Ihr Sohn wuchs bei den Großeltern auf
Am 15. Mai 1934 brachte sie ihren Sohn Walter zur Welt. Den Namen seines Vaters behielt sie für sich. Er wurde erst 1991 bekannt: Es war der Stuttgarter KPD-Funktionär Fritz Rau, der noch vor der Geburt seines Kindes 1933 im Gefängnis Moabit totgeschlagen wurde. Lilo Herrmann arbeitete im Büro ihres Vaters und für den geheimen Nachrichtenapparat der KPD.
Sie behielt immer einen Bezug zu Stuttgart. Ihr Kontaktmann war Adolf Butz. Das jedoch fanden die Nazis nie heraus. Er betonte später immer wieder, sein Leben ihrem Schweigen zu verdanken. Butz gehörte 1947 zu den Gründern der VVN in Stuttgart.
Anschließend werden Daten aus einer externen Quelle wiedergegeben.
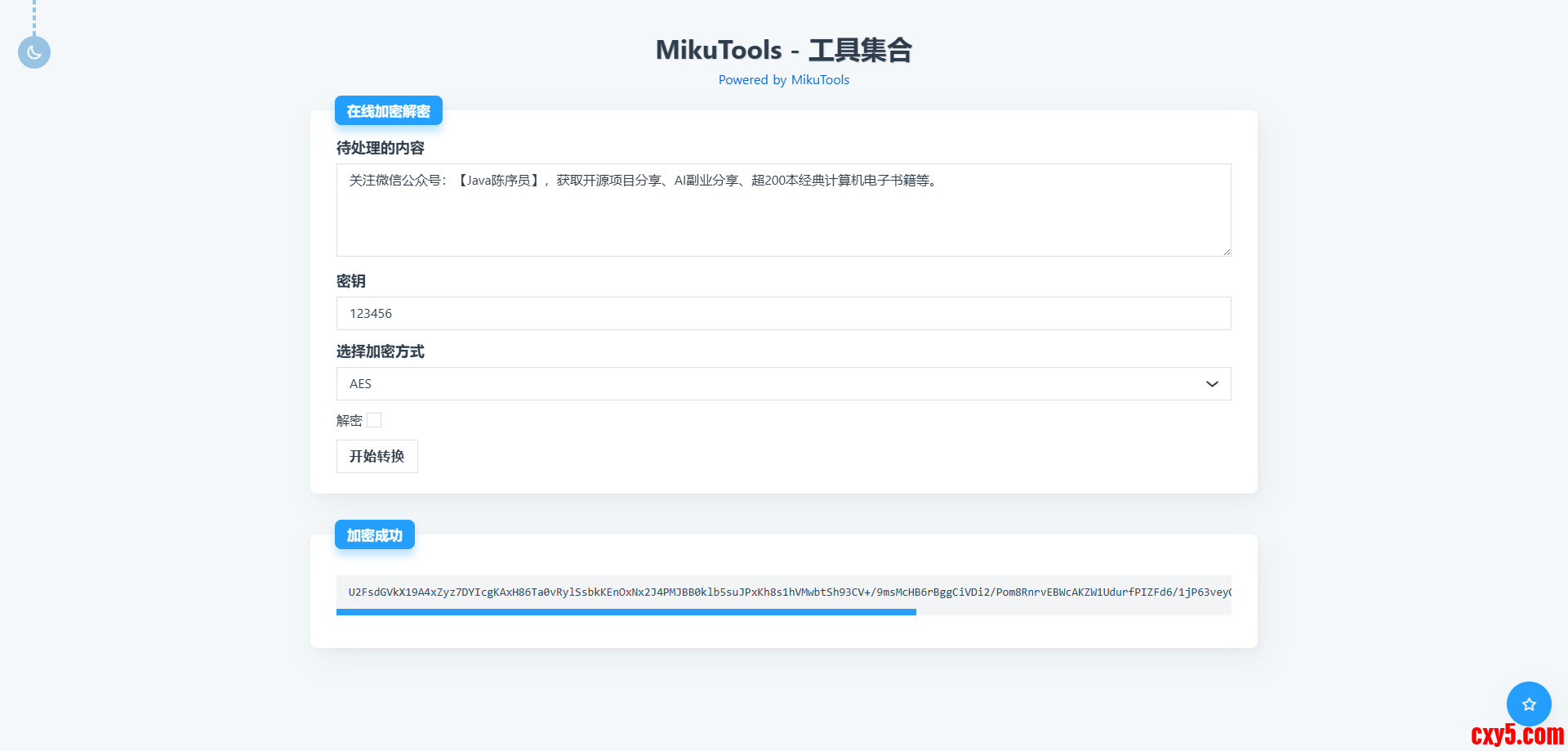Click the chevron arrow in the AES dropdown

(1212, 384)
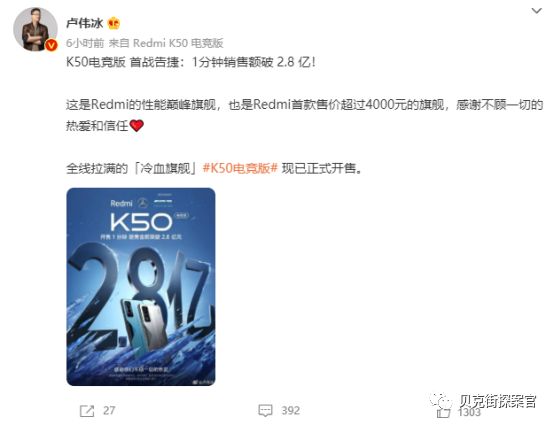Click the WeChat watermark logo icon

(440, 401)
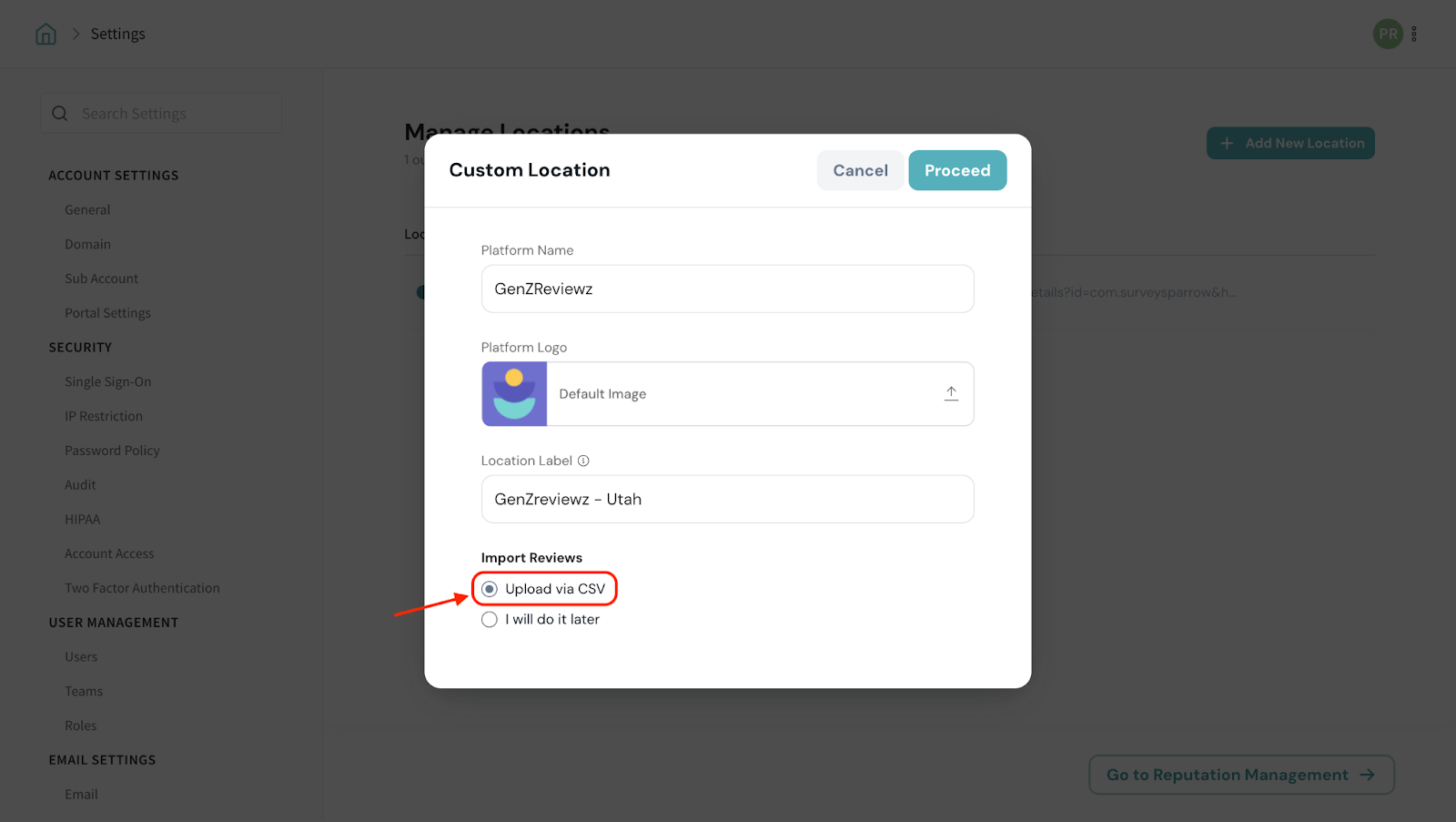Click the Default Image logo thumbnail

click(x=514, y=394)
Er starb 1975.
Rote Nelken und „Moorsoldaten“ zur Erinnerung
Zu den bewegendsten Momenten der Gedenkveranstaltung gehörte die Niederlegung eines Kranzes und der zahlreichen roten Nelken, sowie das gemeinsame Singen des Moorsoldatenliedes.
Menschlichkeit hat kein Parteibuch
Lothar Letsche von der VVN-BdA wies in seiner eindrücklichen Rede darauf hin, man wisse aus den Verhörprotokollen der Nazis, dass Lilo sich sehr tapfer verhalten und niemand verraten habe. Die Widerstandskämpfer Adolf Butz und Erwin Petermann seien ihr Leben lang davon überzeugt gewesen, dass Lilos Schweigen ihnen Schlimmstes erspart habe, vielleicht sogar ihr Leben gerettet habe. Letsche erinnerte an eine Aussage des früheren Ersten Bürgermeisters der Stadt Stuttgart, Dr. Rolf Thieringer (CDU), der sein Vorwort in einer VVN-Broschüre im Jahr 1989 mit folgenden Worten abschloss:
„Lilo Herrmann ist wegen ihrer politischen Zugehörigkeit im Mosaik des deutschen Widerstands für manche unbequem – aber entscheidend sind ihre Gesinnung und Haltung, aus moralischer und menschlicher Substanz heraus für die Sache der Menschlichkeit das Leben zu wagen. Nicht Lilo Herrmanns Zugehörigkeit zu kommunistischen Gruppierungen ist entscheidendes Kriterium, sondern ihr glaubwürdiges, unerschütterliches Bekenntnis zur Verantwortung für Menschlichkeit und Frieden. Menschlichkeit hat kein Parteibuch, sie ist die Würde des Menschen. Lilo Herrmann hat dafür ein großes Beispiel gegeben.“
Letsche wies am Ende seiner Rede auf eine bevorstehende Veranstaltung hin: „Ich möchte euch alle auch sehr herzlich einladen zu dem Vortrag, den ich am kommenden Dienstag 26. Juni, um 19 Uhr halten werde“. Die Veranstaltung findet im Stadtarchiv Stuttgart, Bellingweg 21, statt. Thema: „Lilo Hermann – Kontroversen und neue Erkenntnisse über eine hingerichtete Widerstandskämpferin.“
Die vollständige Rede von Lothar Letsche kann hier nachgelesen werden.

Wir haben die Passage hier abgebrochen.